TASK TO COMPLETE>
Continue the news report on the UK Biobank study that links head size and brain volume to intelligence. Begin after its last sentence.

Babies with big heads are more likely to be clever and have successful futures, a study has shown.
Research carried out by UK Biobank has strongly linked higher intelligence with large head circumferences and brain volume.
Half a million Brits are being monitored by the charity to discover the connection between their genes, their physical and mental health and their path through life.
Research carried out by UK Biobank has strongly linked higher intelligence with large head circumferences and brain volume
The UK Biobank, launched in 2007, is a major long-term investigation into the respective contributions of genetic predisposition and environmental exposure in the development of disease.
The latest evidence is the first finding to emerge from the study that aims to break down the relationship between brain function and DNA.
In a paper published by the Nature journal Molecular Psychiatry, researchers said: ‘Highly significant associations were observed between the cognitive test scores in the UK Biobank sample and many polygenic profile scores, including . . . intracranial volume, infant head circumference and childhood cognitive ability.’
The researchers tested the participants in a variety of ways – looking into their verbal and numerical reasoning, reaction time, memory and educational attainment.

DATA SHOWN>

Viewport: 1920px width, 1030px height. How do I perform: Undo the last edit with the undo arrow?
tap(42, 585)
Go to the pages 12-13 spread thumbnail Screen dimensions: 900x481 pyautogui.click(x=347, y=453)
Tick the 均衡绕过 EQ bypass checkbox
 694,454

--

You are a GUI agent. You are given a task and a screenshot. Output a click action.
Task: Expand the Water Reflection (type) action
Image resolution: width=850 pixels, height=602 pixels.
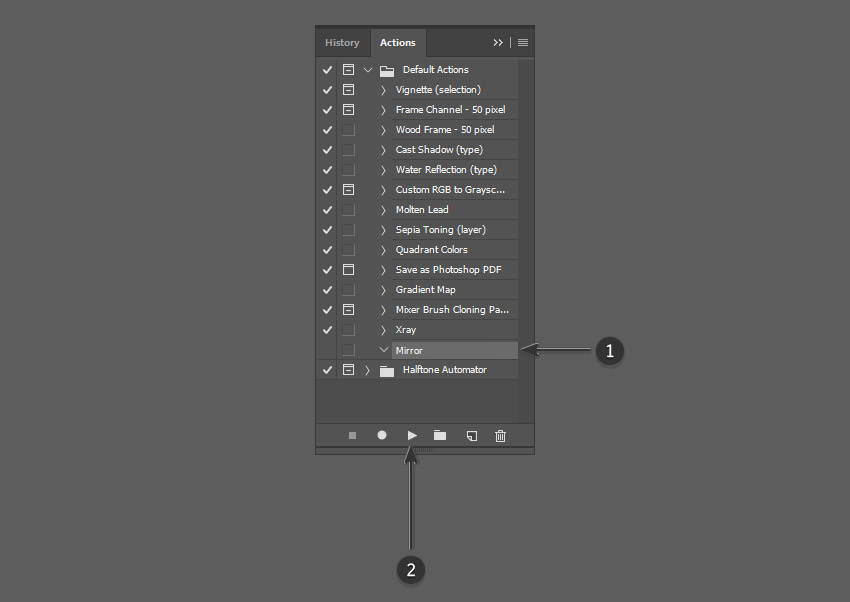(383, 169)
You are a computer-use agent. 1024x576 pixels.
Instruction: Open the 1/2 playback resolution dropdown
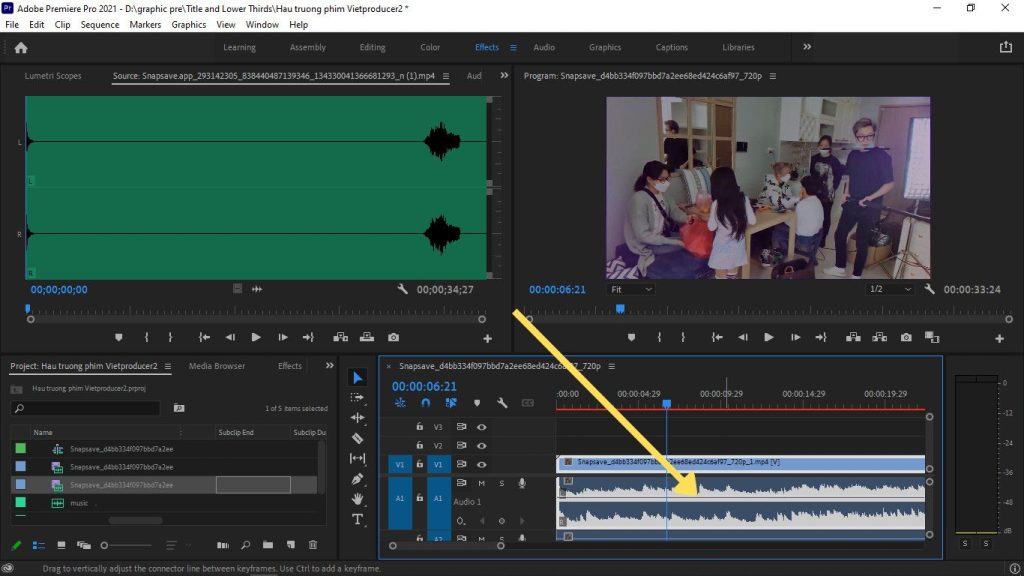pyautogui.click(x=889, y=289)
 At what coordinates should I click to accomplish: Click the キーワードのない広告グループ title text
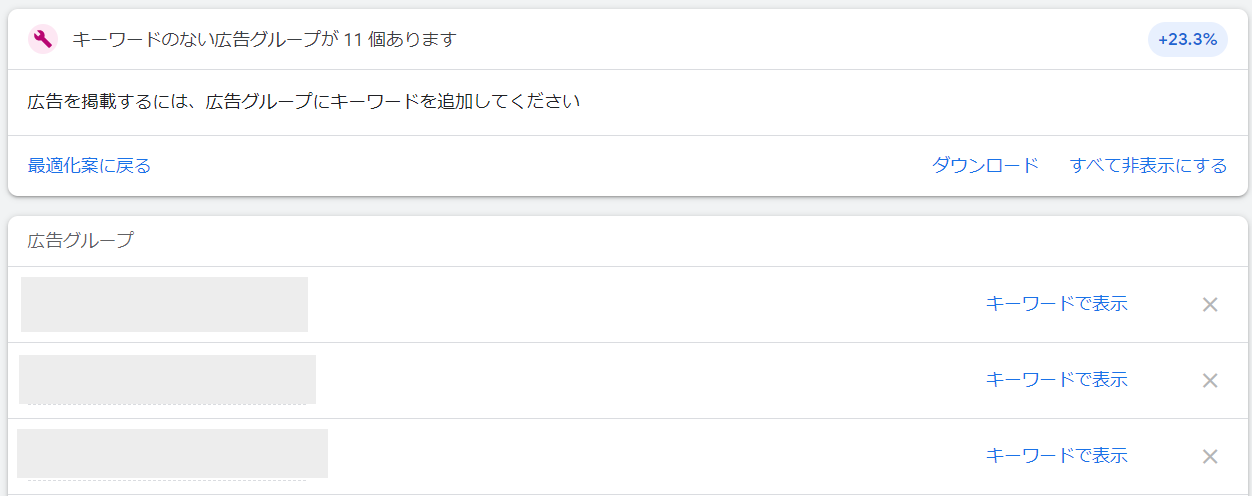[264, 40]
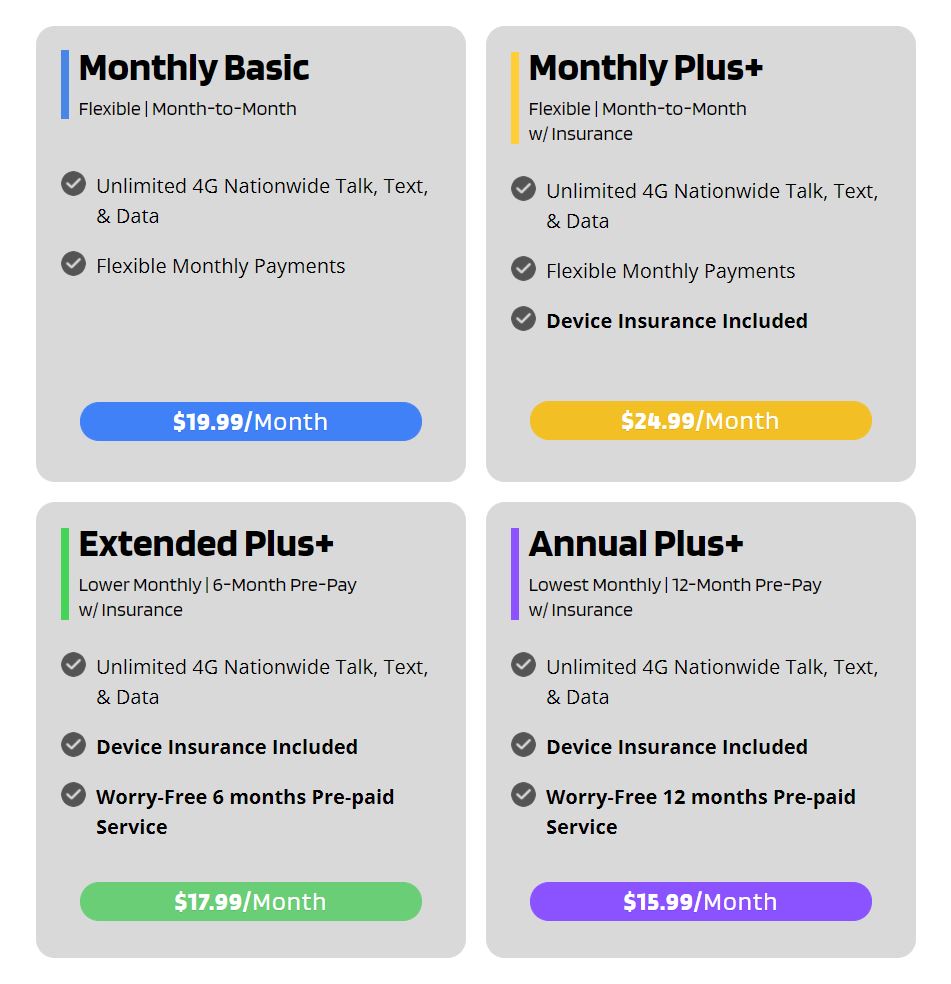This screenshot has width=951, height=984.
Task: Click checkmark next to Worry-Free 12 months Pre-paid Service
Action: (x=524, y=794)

--

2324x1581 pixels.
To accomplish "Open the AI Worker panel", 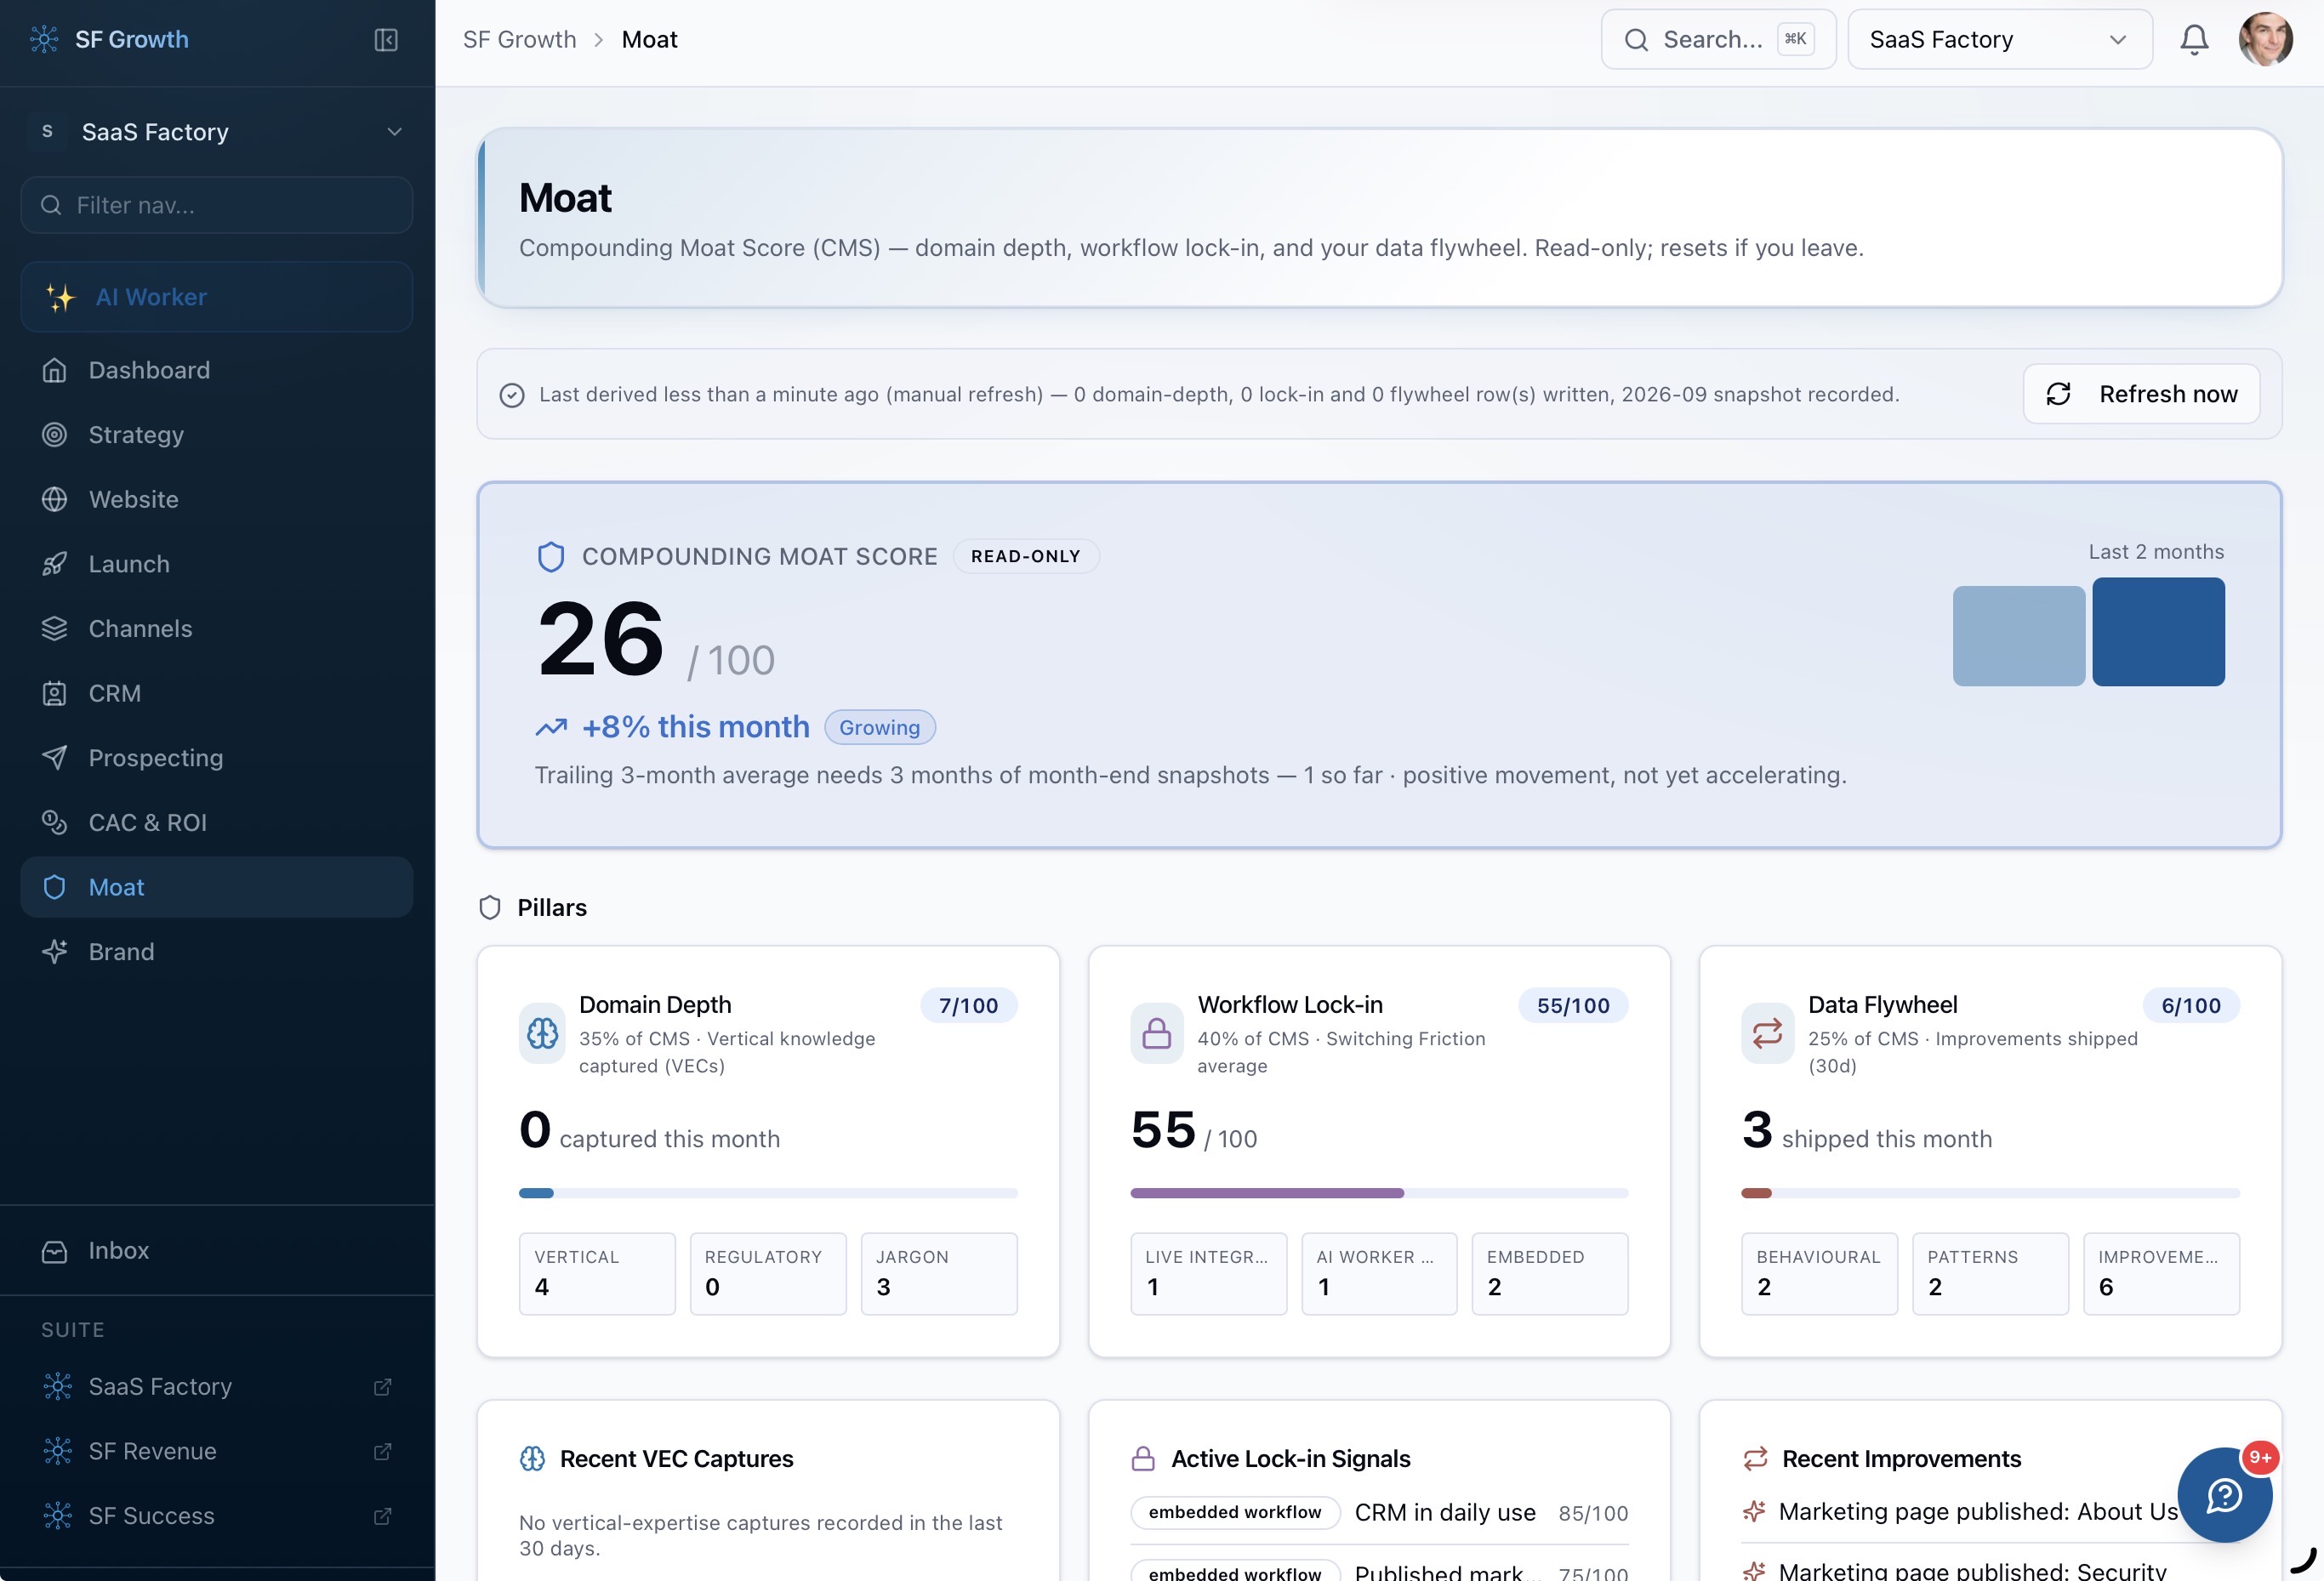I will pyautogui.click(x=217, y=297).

YOUR RESPONSE>
Professor Ian Deary, of Edinburgh University, who is leading the research, said gene variants were also strongly associated with intelligence, according to The Times.
‘In addition to there being shared genetic influences between cognitive skills and some physical and mental health states, the study also found that cognitive skills share genetic influences with brain size, body shape and educational attainments,’ Professor Deary told Neuroscience News.
Earlier this year the scientists found ‘significant negative genetic correlations’ between a person’s education and verbal-numerical skills and Alzheimer’s disease (CT scans pictured), coronary artery disease and strokes.
SMART PEOPLE LIVE LONGER
The results of the Edinburgh-based study published in January built on previous research that found 95 per cent of the link between intelligence and life expectancy is genetic.
Using a study on twins, experts from the London School of Economics found brighter twins tend to live longer and noted the pattern was much more pronounced in fraternal – non identical – twins, than identical pairs.
By looking at both fraternal twins – who only share half their twin’s DNA – with identical twins, researchers were also able to distinguish between genetic effects and environmental factors, including housing, schooling and childhood nutrition.
The researchers looked at 17 genes which affect brain function and impact mental and physical health.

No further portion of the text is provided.